__How to complete this task__. Tally the lines in the data below where the word "computer" appears, and give the tally alone.
_____
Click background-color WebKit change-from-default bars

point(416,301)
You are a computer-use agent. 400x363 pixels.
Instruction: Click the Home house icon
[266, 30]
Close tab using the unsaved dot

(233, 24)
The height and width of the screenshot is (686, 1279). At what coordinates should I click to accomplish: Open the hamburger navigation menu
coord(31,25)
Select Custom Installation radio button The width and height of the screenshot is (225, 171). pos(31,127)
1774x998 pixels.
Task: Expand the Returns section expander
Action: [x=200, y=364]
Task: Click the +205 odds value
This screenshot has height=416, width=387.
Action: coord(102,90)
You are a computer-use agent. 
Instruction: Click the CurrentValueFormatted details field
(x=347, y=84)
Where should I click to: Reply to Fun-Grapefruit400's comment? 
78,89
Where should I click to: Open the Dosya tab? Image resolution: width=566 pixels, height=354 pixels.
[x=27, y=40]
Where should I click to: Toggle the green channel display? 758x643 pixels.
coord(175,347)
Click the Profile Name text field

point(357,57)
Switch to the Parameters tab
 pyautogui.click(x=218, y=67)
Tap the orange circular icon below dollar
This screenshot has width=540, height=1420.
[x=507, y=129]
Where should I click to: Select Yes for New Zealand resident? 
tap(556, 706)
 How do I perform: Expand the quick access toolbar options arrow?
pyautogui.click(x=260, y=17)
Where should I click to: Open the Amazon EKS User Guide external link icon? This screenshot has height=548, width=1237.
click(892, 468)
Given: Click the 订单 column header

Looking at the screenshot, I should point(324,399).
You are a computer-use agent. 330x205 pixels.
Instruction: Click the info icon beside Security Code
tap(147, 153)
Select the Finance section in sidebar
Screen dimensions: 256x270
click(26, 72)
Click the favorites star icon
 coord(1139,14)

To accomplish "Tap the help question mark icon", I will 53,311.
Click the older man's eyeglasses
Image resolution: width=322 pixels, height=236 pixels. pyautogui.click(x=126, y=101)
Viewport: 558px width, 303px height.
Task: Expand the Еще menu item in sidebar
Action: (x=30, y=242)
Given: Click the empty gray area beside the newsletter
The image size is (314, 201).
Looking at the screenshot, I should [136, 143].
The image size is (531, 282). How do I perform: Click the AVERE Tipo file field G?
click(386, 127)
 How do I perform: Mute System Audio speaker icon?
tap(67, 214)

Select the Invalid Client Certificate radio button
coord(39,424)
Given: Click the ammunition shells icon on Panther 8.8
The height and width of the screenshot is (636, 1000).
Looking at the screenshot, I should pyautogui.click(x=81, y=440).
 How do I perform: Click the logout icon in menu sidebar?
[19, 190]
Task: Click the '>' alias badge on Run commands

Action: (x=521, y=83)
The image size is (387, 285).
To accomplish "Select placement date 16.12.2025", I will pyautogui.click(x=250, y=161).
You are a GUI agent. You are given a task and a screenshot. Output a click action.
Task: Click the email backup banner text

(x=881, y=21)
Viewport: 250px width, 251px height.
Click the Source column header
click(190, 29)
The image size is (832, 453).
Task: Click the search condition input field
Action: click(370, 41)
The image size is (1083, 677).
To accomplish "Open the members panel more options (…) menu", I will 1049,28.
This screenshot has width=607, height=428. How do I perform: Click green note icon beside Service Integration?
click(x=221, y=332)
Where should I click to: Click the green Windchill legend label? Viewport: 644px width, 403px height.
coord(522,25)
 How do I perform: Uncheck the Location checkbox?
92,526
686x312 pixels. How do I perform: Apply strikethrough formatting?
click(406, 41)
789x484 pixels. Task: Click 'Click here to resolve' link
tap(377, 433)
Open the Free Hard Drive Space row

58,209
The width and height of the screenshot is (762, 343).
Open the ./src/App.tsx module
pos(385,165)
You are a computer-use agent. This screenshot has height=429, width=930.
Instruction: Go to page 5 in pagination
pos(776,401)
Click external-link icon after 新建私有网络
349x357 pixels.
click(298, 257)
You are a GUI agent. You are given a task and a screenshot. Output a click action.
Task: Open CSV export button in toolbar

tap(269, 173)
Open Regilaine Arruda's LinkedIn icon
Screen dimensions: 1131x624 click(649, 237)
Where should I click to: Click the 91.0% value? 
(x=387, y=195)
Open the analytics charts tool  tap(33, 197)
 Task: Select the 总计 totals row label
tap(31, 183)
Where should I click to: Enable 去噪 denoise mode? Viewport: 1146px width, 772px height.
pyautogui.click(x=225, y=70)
_____
__Your solution__. 4